Financial Aspects
Remuneration
An agent may or may not receive payment for his role. An agent appointed by contract is usually entitled to payment by its terms. The agent’s remuneration may be by way of commission or by fixed or recurrent payments.
Entitlement
The appointment contract should set out the terms of any entitlement to remuneration. There may be a provision for a commission, a flat fee, or retainer. It is a matter of interpretation, as to when the entitlement to the commission is secured.

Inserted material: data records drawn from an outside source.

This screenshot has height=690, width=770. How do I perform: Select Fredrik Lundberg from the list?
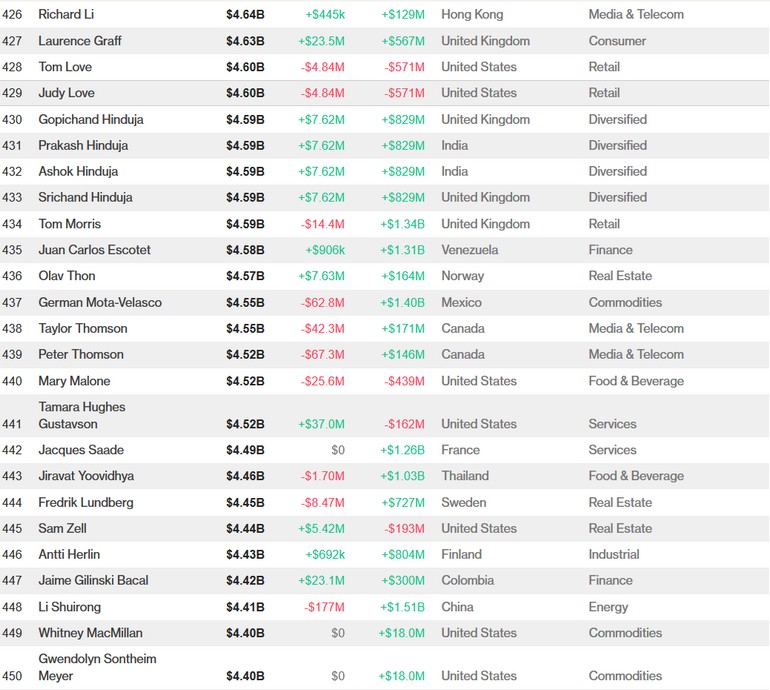tap(86, 502)
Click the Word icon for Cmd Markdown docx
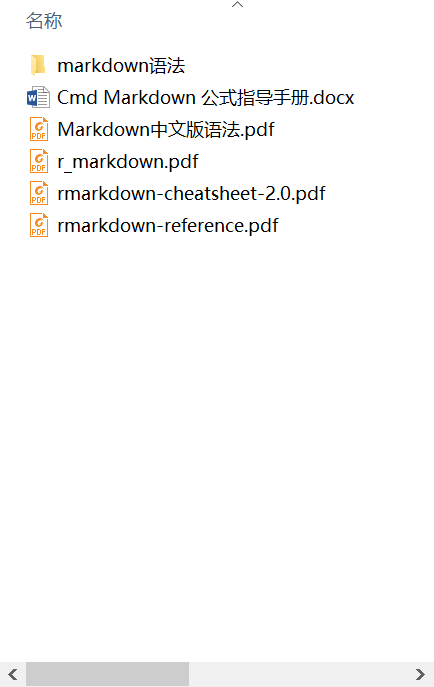This screenshot has width=434, height=687. click(x=38, y=97)
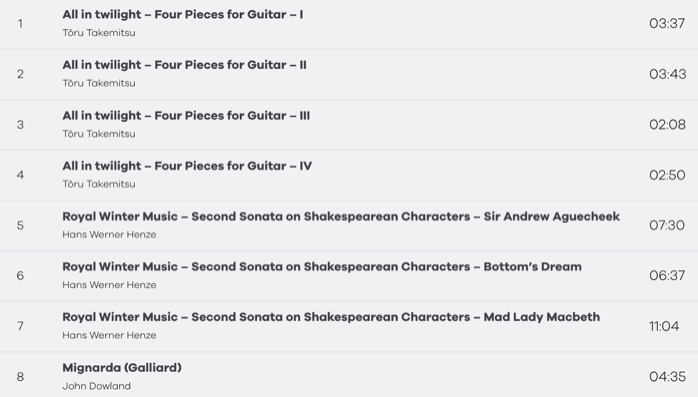
Task: Click track number 8
Action: pos(20,377)
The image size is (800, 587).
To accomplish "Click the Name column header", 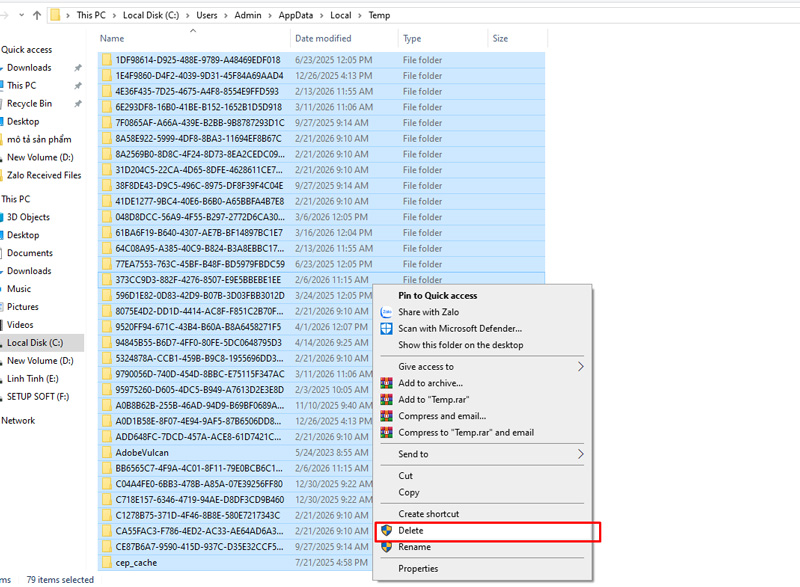I will coord(112,39).
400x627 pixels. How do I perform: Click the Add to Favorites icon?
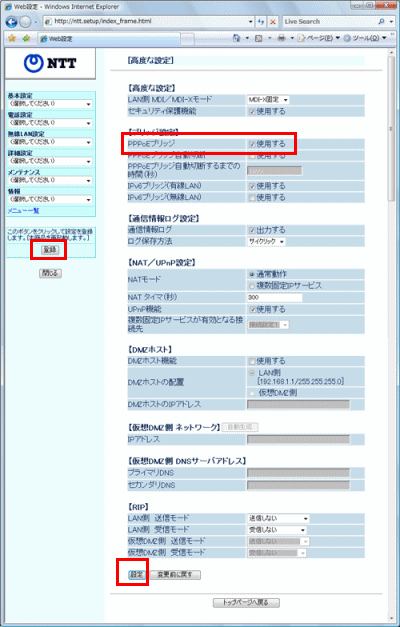[x=26, y=38]
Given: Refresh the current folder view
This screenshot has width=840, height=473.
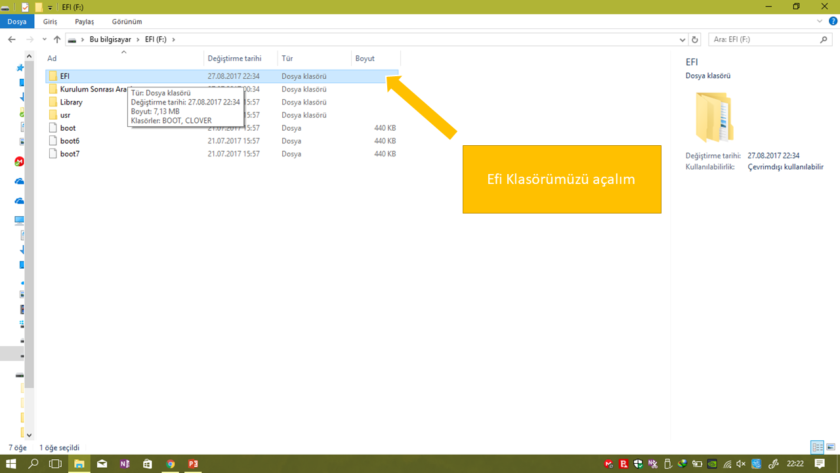Looking at the screenshot, I should point(695,40).
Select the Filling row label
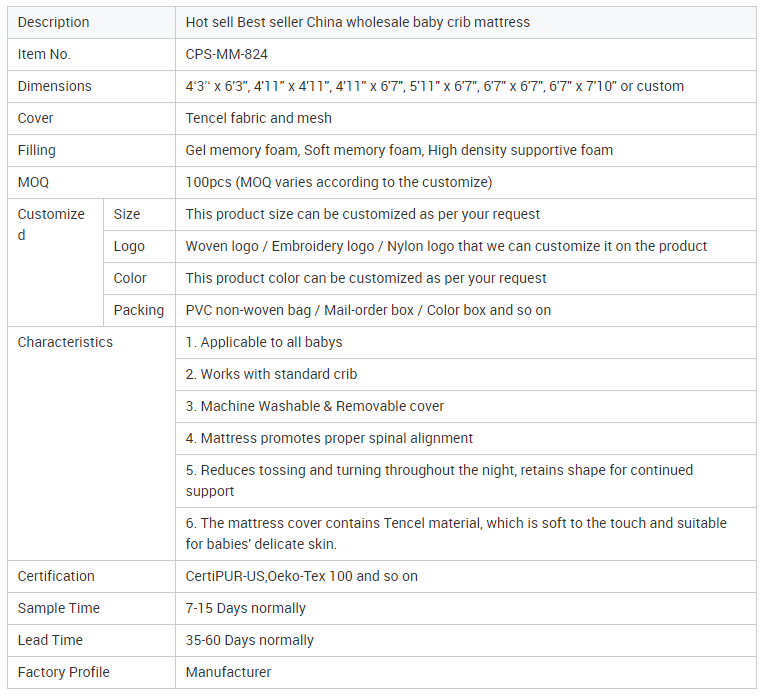This screenshot has width=765, height=699. [x=37, y=150]
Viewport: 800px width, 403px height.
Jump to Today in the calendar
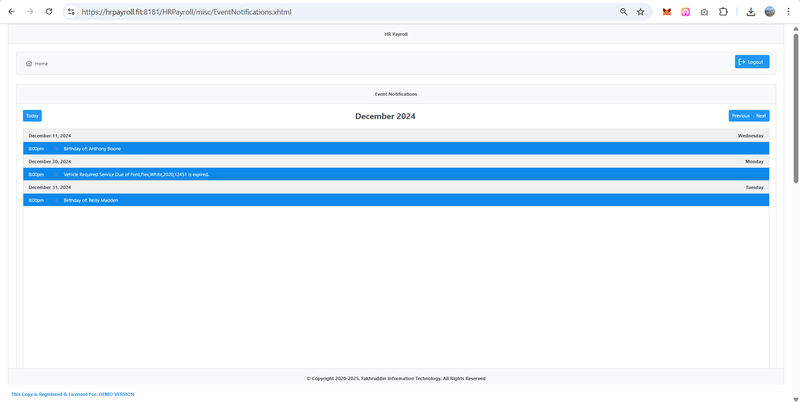(x=32, y=116)
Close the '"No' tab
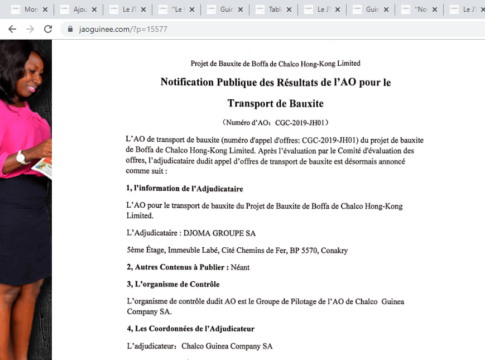This screenshot has height=360, width=485. coord(435,10)
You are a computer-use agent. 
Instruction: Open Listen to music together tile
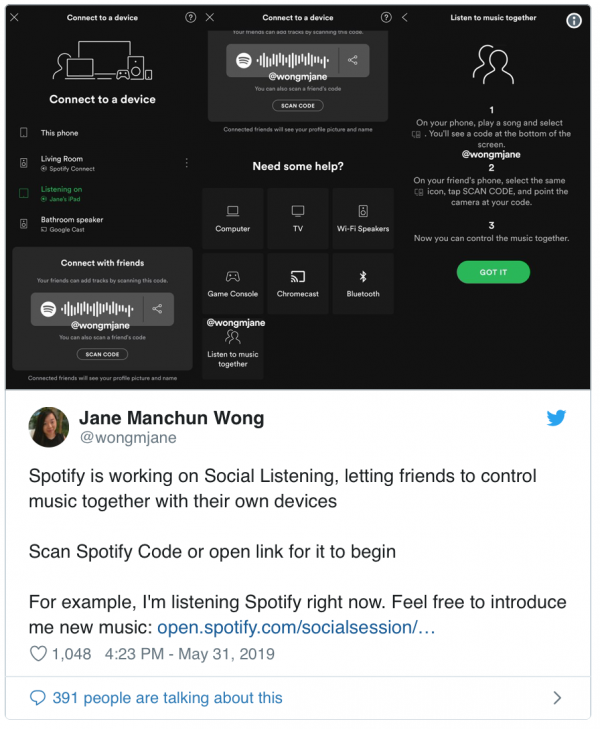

Implied Right to Commission
At common law, the default presumption is that the principal must pay commission on business actually acquired by the agent through his efforts. The agent may also be obliged to indemnify the principal against loss sustained through the insolvency of customers introduced by him.
Indemnity and Lien
An agent is entitled to be indemnified against expenses and liabilities incurred in the course of his agency. The indemnity is a right to be reimbursed for costs and expenses incurred.
Duty to Account
The agent must account to his principal in respect to all transactions entered. He must keep records and accounts. If he fails to do so, all presumptions are made against his interests and in favour of the interests of his principal. If he mixes his monies and assets and those of his principal, the remaining property may be presumed to belong to the principal, in the event of a partial loss.
Taking of Accounts
Where the relationship is complex, the matter may be referred by the court to the Examiner or another court officer for the taking of accounts. In accounting to the principal, the agent may deduct proper expenses and costs.
Fiduciary Duties
An agent owes fiduciary duties to his principal. This encompasses a duty to act in good faith and not to take unfair advantage of his relationship with the principal.
Accounting for Benefits
If an agent takes advantage of his position and enters a contract for his personal benefit, he must account to his principal for any benefit received. The obligation applies, even if the principal himself would not and could not have undertaken the contract’s obligations.